Clinical depression is a severe form of depression. The sadness, clinical depression brings, overwhelms threatening too drown you in emotion. You suddenly find you cannot perform the simplest of tasks; writing a grocery list, taking your child to soccer practice are jobs you cannot possibly comprehend.
 
Clinical depression is a lasting depression. It can hang on for weeks, months, even years.

Over 19 million Americans suffer from clinical depression. Half the suicides that take place in America can be traced back to people suffering from bouts of clinical depression.

Clinical depression is common in people suffering from Multiple Sclerosis, Lou Gehrig’s disease or Huntington’s disease.

The symptoms of clinical depression are the same for severe depression or manic depression:

  • Your ability to function in your everyday world ceases.
  • You are caught in the grip of paralyzing fear.
  • You worry incessantly about everything.
  • Your performance at works drops off.
  • Your sleep pattern is disrupted.
  • You avoid contact with family and friends, preferring to hide away in a darkened room where you unsuccessfully try to manage your thoughts.
  • You experience significant weight loss or other eating disorders.
  • You cannot concentrate.
  • You feel worthless and insignificant.

To be diagnosed with clinical depression these symptoms must last for at least a two week period.

If these symptoms are brought on by substance abuse, then you are not a victim of clinical depression. You are a substance abuser and you should seek help immediately at a detox center.

If you have recently lost a loved one, or are schizophrenic, chances are your clinician will not diagnose you as having clinical depression.

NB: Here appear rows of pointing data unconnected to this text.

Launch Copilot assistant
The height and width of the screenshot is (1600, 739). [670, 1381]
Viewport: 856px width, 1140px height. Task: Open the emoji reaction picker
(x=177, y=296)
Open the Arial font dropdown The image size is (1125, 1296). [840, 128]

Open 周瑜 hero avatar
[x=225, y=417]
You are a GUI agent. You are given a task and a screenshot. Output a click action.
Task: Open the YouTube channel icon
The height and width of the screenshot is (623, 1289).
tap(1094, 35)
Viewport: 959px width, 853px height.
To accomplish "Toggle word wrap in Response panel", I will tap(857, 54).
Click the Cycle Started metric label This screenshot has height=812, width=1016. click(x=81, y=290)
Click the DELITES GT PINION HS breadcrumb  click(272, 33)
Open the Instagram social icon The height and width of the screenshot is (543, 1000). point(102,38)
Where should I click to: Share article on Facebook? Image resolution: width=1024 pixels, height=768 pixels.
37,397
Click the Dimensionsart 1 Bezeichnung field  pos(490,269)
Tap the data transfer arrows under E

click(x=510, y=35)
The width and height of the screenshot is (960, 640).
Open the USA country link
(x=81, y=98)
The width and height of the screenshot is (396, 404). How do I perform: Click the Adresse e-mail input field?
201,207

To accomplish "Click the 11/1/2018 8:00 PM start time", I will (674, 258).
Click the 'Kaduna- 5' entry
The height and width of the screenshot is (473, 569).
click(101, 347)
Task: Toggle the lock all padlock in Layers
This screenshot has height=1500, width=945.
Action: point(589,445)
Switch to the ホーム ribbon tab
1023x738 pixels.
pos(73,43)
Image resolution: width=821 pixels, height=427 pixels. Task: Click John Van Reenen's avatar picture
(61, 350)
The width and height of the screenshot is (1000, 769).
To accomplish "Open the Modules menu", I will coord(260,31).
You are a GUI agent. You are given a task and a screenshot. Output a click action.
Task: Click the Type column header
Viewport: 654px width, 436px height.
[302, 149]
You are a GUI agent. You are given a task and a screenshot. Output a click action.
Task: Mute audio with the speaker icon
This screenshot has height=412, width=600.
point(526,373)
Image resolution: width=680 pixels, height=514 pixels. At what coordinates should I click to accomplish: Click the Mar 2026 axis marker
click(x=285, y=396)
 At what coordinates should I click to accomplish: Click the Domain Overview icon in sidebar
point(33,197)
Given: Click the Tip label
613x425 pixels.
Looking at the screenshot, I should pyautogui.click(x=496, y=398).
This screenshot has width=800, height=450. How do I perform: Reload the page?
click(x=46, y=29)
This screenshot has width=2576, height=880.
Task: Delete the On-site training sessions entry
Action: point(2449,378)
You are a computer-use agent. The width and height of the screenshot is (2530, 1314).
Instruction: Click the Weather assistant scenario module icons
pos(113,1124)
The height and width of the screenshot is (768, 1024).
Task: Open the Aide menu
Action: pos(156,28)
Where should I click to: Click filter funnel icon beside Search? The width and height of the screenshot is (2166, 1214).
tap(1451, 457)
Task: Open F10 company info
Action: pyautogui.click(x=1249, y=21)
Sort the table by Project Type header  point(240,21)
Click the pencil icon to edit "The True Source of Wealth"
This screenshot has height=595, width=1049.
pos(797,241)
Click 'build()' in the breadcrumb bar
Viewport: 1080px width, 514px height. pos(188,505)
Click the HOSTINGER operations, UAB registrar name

Clinical depression is also referred to as Major Depressive Disorder. Hallucinations can occur and suicidal thoughts are common.

 If professional help is avoided, suicide can become the final answer for those overwhelmed by this disease. Clinical depression is a reactive depression, responding to stress in someone’s life, major life changes, death of a child or relative and other traumatic events. This means that while you are in clinical depression should any of these events occur, your depression can plummet even further.

There are tests found online that you can take to determine if you are clinically depressed.  Seek professional help, contact your doctor, talk to a trusted friend.

Self-help and support groups are ready and willing to help you take control of a life seemingly out of control. When there is help, there is also hope.